Top of Provided text

Karen Read appeals case to U.S. Supreme Court
Karen Read appeals case to U.S. Supreme Court 01:33

Karen Read, who is accused of killing her boyfriend in Massachusetts in 2022, has appealed her case to the highest court possible, the U.S. Supreme Court. 

Read, whose retrial is currently in jury selection in Norfolk Superior Court, is asking the country's highest court to drop two of her three charges. 

Read and her lawyers claim that double jeopardy - the constitutional concept that citizens should not be tried twice for a crime for which they were acquitted - should prevent her from being retried on two of her three charges. 

Specifically, Read wants the Supreme Court to drop the murder and leaving the scene charges, leaving only manslaughter remaining. 

The argument is based on claims that jurors in her first trial agreed unanimously behind closed doors to acquit her on those two charges, an acquittal they never revealed in open court before the trial ended in a mistrial due to a hung jury. 

Supreme Court questions

Read is asking the Supreme Court to decide two questions: 

1. Whether a final and unanimous, but unannounced, decision by a jury following trial that the prosecution failed to prove a defendant guilty of a charged offense constitutes an acquittal precluding retrial under the Double Jeopardy Clause. 

2. Whether a defendant who produces credible evidence of such a final, unanimous, and unannounced acquittal is entitled to a post-trial hearing to substantiate the fact of such acquittal. 

Prior appeals denied

Read has made similar appeals to the state's highest court, the Supreme Judicial Court. She then appealed to the federal U.S. District Court, which denied her appeal. A subsequent appeal to the First Circuit Court of Appeals was also denied.

Bottom of Provided text
Top of Listed records

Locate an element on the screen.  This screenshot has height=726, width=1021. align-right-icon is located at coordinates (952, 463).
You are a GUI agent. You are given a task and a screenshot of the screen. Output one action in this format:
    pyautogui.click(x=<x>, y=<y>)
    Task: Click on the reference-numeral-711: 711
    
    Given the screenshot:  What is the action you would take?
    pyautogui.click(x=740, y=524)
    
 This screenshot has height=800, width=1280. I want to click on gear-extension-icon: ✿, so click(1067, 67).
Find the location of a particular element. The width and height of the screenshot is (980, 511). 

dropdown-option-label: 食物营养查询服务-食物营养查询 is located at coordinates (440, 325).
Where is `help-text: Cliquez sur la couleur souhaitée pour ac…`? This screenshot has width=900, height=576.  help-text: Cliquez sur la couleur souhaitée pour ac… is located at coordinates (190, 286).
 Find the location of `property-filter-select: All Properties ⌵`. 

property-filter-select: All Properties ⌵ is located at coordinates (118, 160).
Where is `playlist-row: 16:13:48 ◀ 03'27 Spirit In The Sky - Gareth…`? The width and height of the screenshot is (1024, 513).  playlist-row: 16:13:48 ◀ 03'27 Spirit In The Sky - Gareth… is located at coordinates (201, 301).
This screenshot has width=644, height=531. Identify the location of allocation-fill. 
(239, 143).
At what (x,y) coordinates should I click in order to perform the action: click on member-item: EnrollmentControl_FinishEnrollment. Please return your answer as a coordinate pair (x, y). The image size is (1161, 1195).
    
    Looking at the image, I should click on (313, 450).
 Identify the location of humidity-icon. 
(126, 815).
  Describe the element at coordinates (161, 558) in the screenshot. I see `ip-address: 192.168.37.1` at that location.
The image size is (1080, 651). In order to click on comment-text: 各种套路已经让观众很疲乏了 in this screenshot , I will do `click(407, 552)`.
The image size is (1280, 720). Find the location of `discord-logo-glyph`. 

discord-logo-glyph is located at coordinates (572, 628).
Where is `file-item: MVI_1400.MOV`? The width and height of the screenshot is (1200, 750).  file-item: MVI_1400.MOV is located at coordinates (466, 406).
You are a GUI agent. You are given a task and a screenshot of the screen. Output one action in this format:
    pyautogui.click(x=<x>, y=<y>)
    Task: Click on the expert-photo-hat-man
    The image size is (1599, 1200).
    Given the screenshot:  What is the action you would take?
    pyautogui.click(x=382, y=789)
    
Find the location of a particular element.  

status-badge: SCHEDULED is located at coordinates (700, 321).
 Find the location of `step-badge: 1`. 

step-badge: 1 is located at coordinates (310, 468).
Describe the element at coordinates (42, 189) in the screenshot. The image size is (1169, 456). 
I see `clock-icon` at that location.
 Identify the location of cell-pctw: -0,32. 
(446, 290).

Bottom of Listed records

**Instruction 1**
Using the article about Karen Read's appeal, decide whether each statement agrees with it, and answer yes or no, quoting the words that settle it: (a) Read is asking the Supreme Court to drop the manslaughter charge. (b) The First Circuit Court of Appeals denied an appeal by Read. (c) Read's retrial is in jury selection in Norfolk Superior Court.
**Instruction 2**
Transcribe the lines of the stored items starting at the line that contains "Describe the element at coordinates (42, 189)" and ending at the last line of the stored items, including both.
The article and the stored items have nothing to do with each other.

**Task result 1**
(a) No: "Read wants the Supreme Court to drop the murder and leaving the scene charges, leaving only manslaughter remaining."
(b) Yes: "A subsequent appeal to the First Circuit Court of Appeals was also denied."
(c) Yes: "Read, whose retrial is currently in jury selection in Norfolk Superior Court"

**Task result 2**
Describe the element at coordinates (42, 189) in the screenshot. The image size is (1169, 456). 
I see `clock-icon` at that location.
 Identify the location of cell-pctw: -0,32. 
(446, 290).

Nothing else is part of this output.